Monthly Commentary - November 30, 2022
Chinese equities rebounded from one of their worst monthly performances in October to their best monthly performance since 1999. The rebound in prices and sentiment seems linked to signals and statements made by Xi Jinping’s government following the Party Congress which support the easing of zero-Covid restrictions in favor of “living with Covid” policies. Additionally, Xi announced in November his intension to reverse several policies related to the property market. During the month, Chinese real estate was the star performer followed by large platform companies within the communication services and consumer discretionary sectors.
Performance Contributors and Detractors
For the month ending November 30, 2022, China Fund, Inc. returned 30.60% while its benchmark, the MSCI China All Shares Index, returned 21.30%. From a sector perspective, the portfolio’s weight and stock selection within consumer discretionary and real estate contributed the most to the portfolio’s absolute and relative returns. On the other hand, the portfolio’s allocation and stock selection within industrial and information technology sectors detracted from relative performance.
Turning to individual holdings, Pinduoduo, one of China’s largest ecommerce platforms that started its businesses with a focus on lower-tier city, price sensitive consumers directly through its interactive shopping experience, contributed the most to the Fund’s absolute and relative performance. In light of the regulatory impact seen in the second half of 2021, more internet platform companies in China have begun to adapt to new regulations, including trying to set a path to profitability. We see more encouraging signs of monetization efforts and this, coupled with attractive valuations can potentially help the stocks to continue to recover.
Conversely, Baosight, an IT company servicing the digital needs of steel companies and other industrial companies as well as Wuxi Lead, a battery equipment manufacturer selling products to battery makers such as CATL detracted from performance. These companies continue to be in secularly growing areas and should benefit from warmer and improving sentiment in the A-shares. A-shares stocks have not recovered as quickly given that it takes time to roll out relaxed COVID measures and in the meantime, domestic investor sentiment remains weak.
Looking ahead, we are encouraged by China’s pragmatic approach to easing its COVID policies. Our base case in not for an immediate end to zero-COVID restrictions but rather a gradual mix of policies which support the reopening of the Chinese economy which should continue to boost consumer activity and mobility. Given the weaker performance of some sectors this year, valuations in China are quite attractive in a global context. We remain focused on the longer-term fundamentals of the domestic growth engine and believe there are many opportunities in China.

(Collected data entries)

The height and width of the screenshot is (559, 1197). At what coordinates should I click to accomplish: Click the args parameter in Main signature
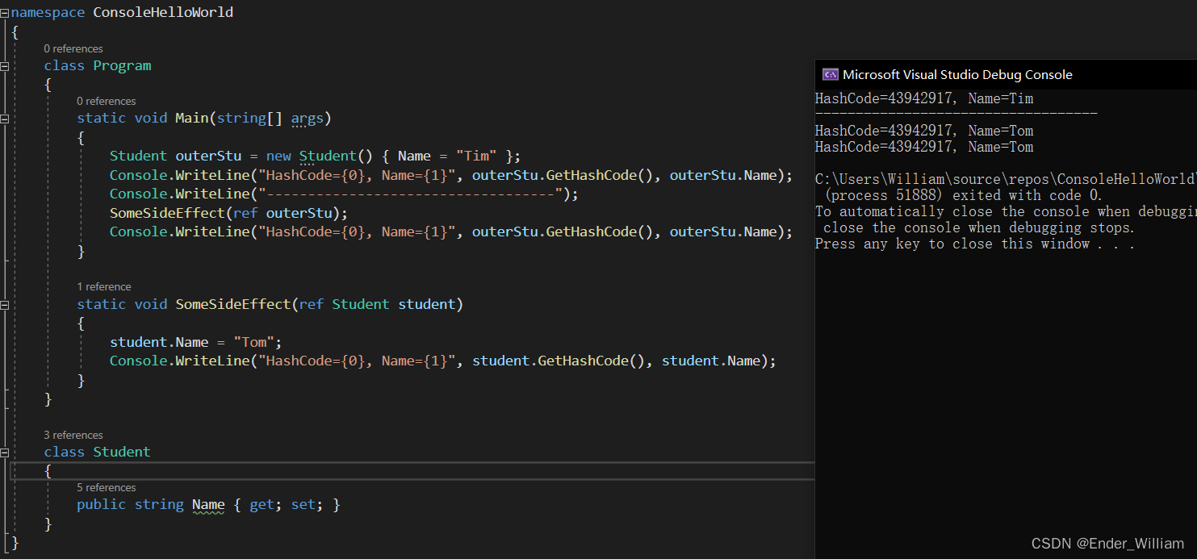point(307,119)
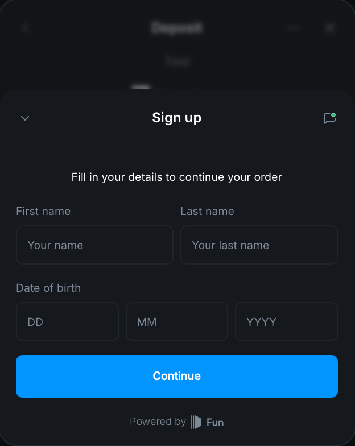This screenshot has width=355, height=446.
Task: Focus the First name field
Action: pos(94,245)
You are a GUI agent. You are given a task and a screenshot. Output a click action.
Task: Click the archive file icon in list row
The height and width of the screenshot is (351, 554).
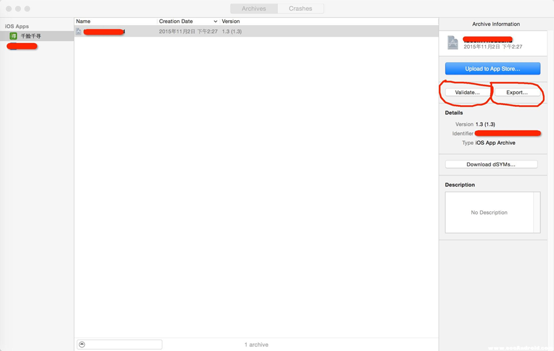pos(79,31)
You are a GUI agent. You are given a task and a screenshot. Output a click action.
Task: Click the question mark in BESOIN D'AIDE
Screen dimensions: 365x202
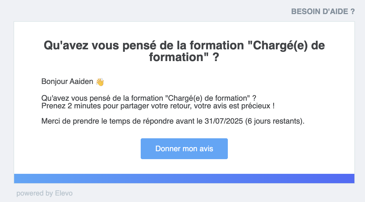point(353,11)
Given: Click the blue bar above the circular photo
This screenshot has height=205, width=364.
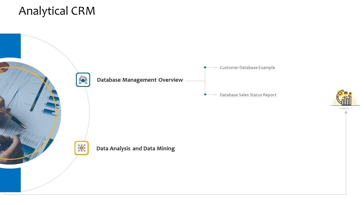Looking at the screenshot, I should 10,46.
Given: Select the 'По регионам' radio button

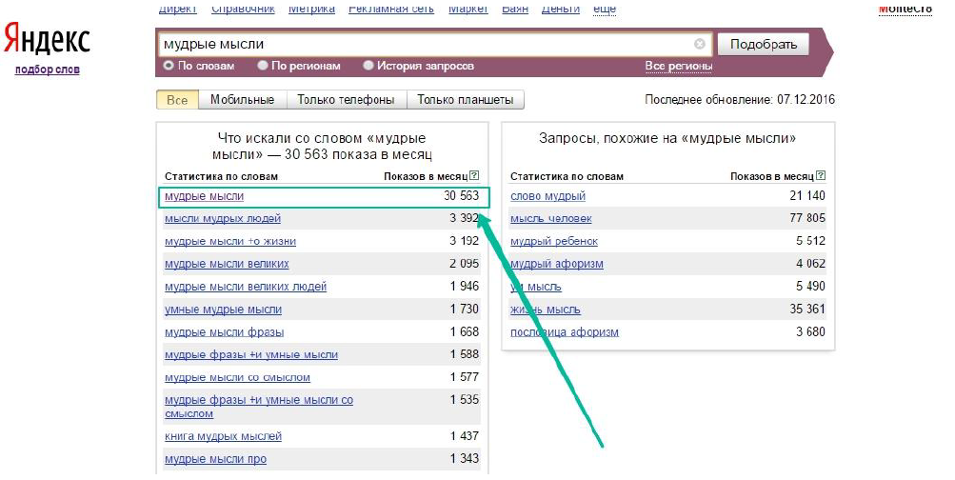Looking at the screenshot, I should [x=263, y=66].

Exercise: In the November 2022 commentary, which individual holding contributed the most to the Fund's absolute and relative performance?

Response to the exercise: Pinduoduo